Carnaval como tecnologia social: quando a cultura sustenta o que deveria ser política pública
O Carnaval organiza vínculos e trabalho, mas revela ausências estruturais do Estado.
Por Chris Zelglia
É comum vermos o Carnaval retratado como uma simples festa, um componente do nosso patrimônio ou um atrativo turístico. Contudo, essa interpretação é superficial e excessivamente cômoda. Longe de ser meramente um espetáculo, ele funciona como uma engrenagem social: um sistema coletivo que articula trabalho, pertencimento, economia local e mediação política em territórios onde a presença do Estado é, muitas vezes, falha, irregular ou tendenciosa.
Encarar o Carnaval como ferramenta social implica admitir uma verdade desconfortável: as comunidades encontram soluções fundamentais por meio da cultura, não apenas por ser uma fonte de criatividade, mas porque, em muitos casos, não há uma alternativa institucional sólida disponível.
Agremiações, blocos e grupos planejam, distribuem tarefas, capacitam pessoas e impulsionam cadeias produtivas inteiras. Geram renda, oferecem formação técnica e estabelecem redes de apoio. São práticas de gestão social que exigem conhecimento, estratégia e articulação política, embora sejam frequentemente tratadas como lazer ou informalidade quando comparadas a outros setores produtivos.
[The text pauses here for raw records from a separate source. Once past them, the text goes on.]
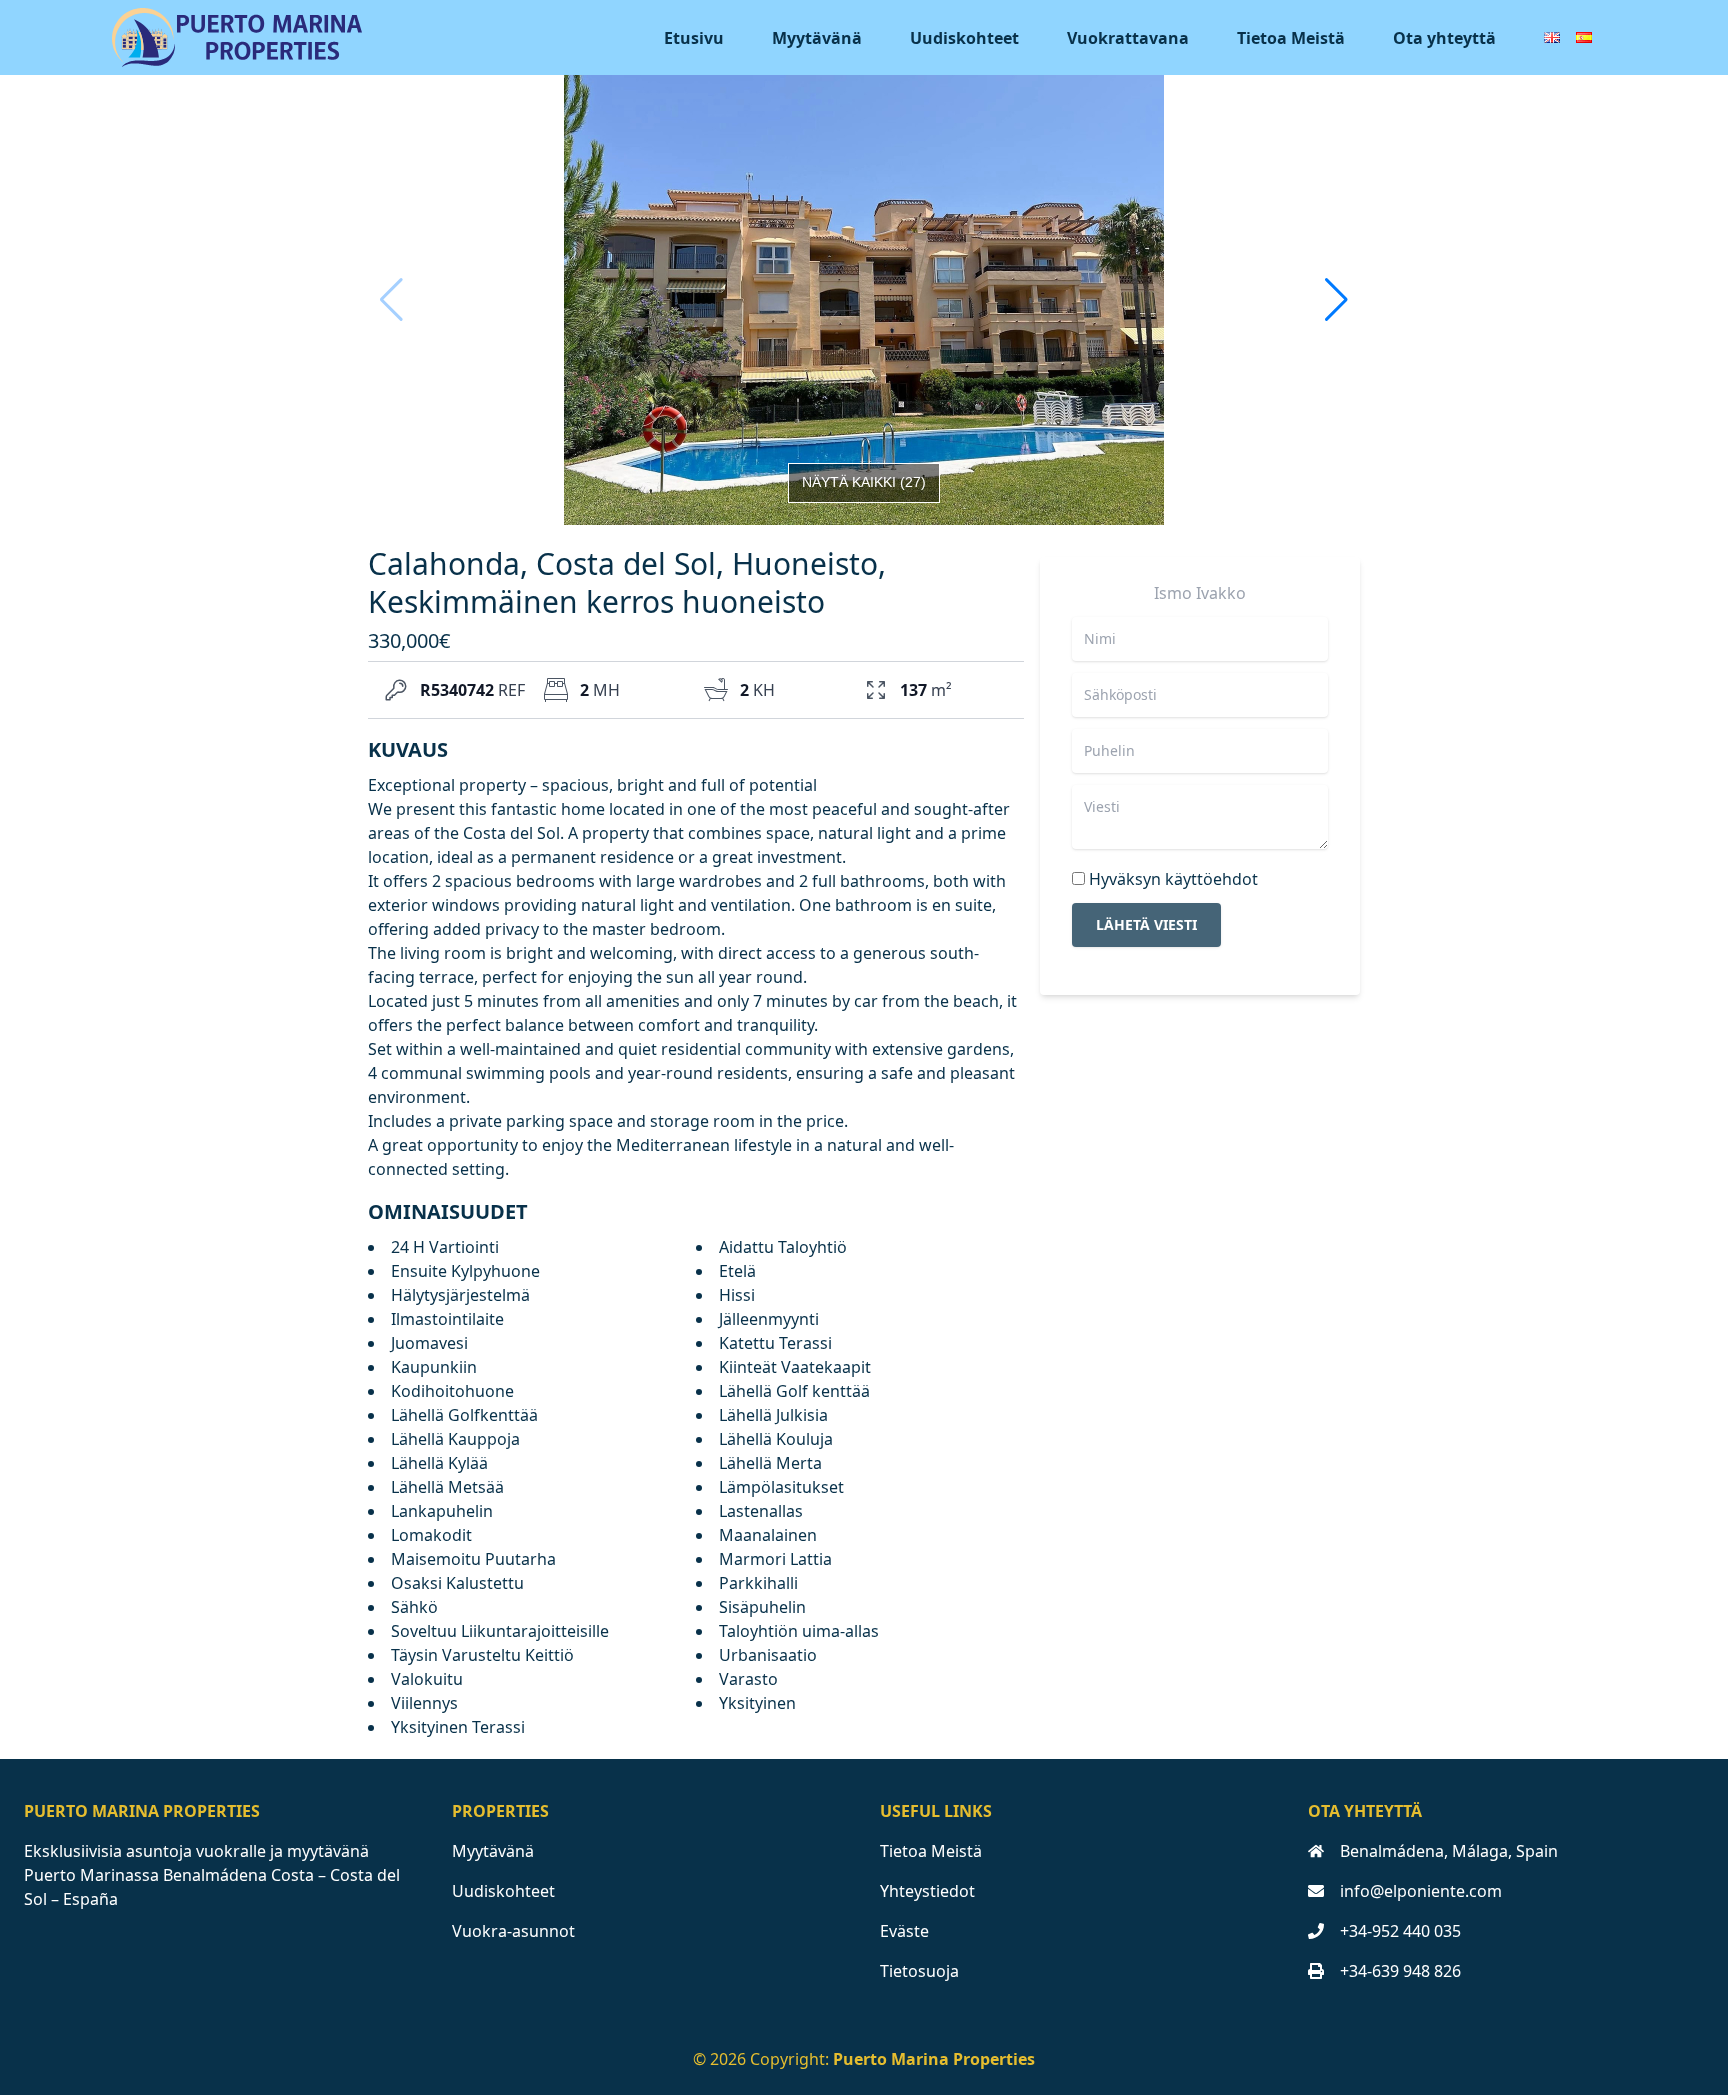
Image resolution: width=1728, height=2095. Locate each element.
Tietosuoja (919, 1971)
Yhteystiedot (927, 1891)
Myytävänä (817, 38)
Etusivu (694, 38)
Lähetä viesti (1146, 924)
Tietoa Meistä (1291, 38)
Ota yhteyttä (1444, 38)
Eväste (904, 1931)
Essa dinâmica revela uma contradição central: enquanto o Carnaval gera prestígio e recursos financeiros para cidades, governos e o mercado turístico, a base que sustenta essa estrutura enfrenta precarização, financiamentos instáveis e reconhecimento inconstante. Exalta-se a inventividade popular, mas raramente se garante um investimento estrutural contínuo.
Há uma idealização recorrente da “capacidade da comunidade de se organizar”. No entanto, essa narrativa pode camuflar desigualdades profundas. A autogestão cultural é uma força, mas também é, em muitas situações, uma resposta à negligência. Enaltecer a resiliência sem questionar as condições materiais significa transferir responsabilidades.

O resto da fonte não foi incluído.